■ Passage:
•••••
Personal information
- Full name: Tüvshinjargalyn Enkhjargal
- Nickname: Enja
- Born: 14 June 1992 (age 32) Ulaanbaatar, Mongolia
- Height: 161 cm (5 ft 3 in)
- Weight: 51 kg (112 lb)

Team information
- Discipline: Road
- Role: Rider
- Rider type: Time trialist

Medal record
Women's road bicycle racing
Representing Mongolia
Asian Championships
| Gold medal – first place | 2013 New Delhi | Time trial |
| Bronze medal – third place | 2014 Astana | Time trial |
| Bronze medal – third place | 2015 Nakhon Ratchasima | Time trial |

= Tüvshinjargalyn Enkhjargal =

Mongolian cyclist (born 1992)
•••••
■ Recorded data:

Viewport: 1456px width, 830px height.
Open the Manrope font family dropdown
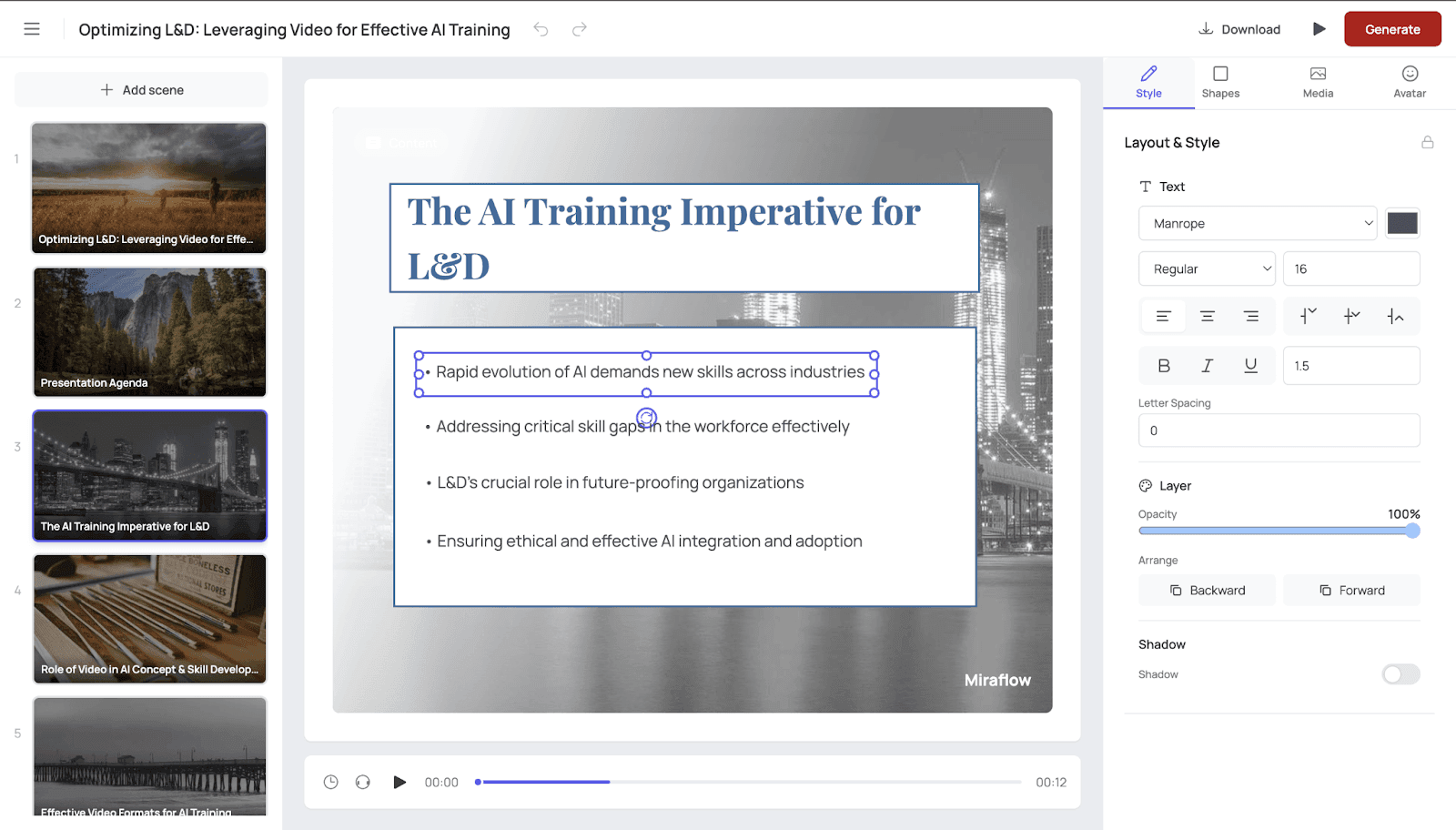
•••••
■ Exercise directions:
From the Mongolian cyclist's profile above, list every city where she won an Asian Championships medal, with the year of each.

■ Result:
- New Delhi (2013)
- Astana (2014)
- Nakhon Ratchasima (2015)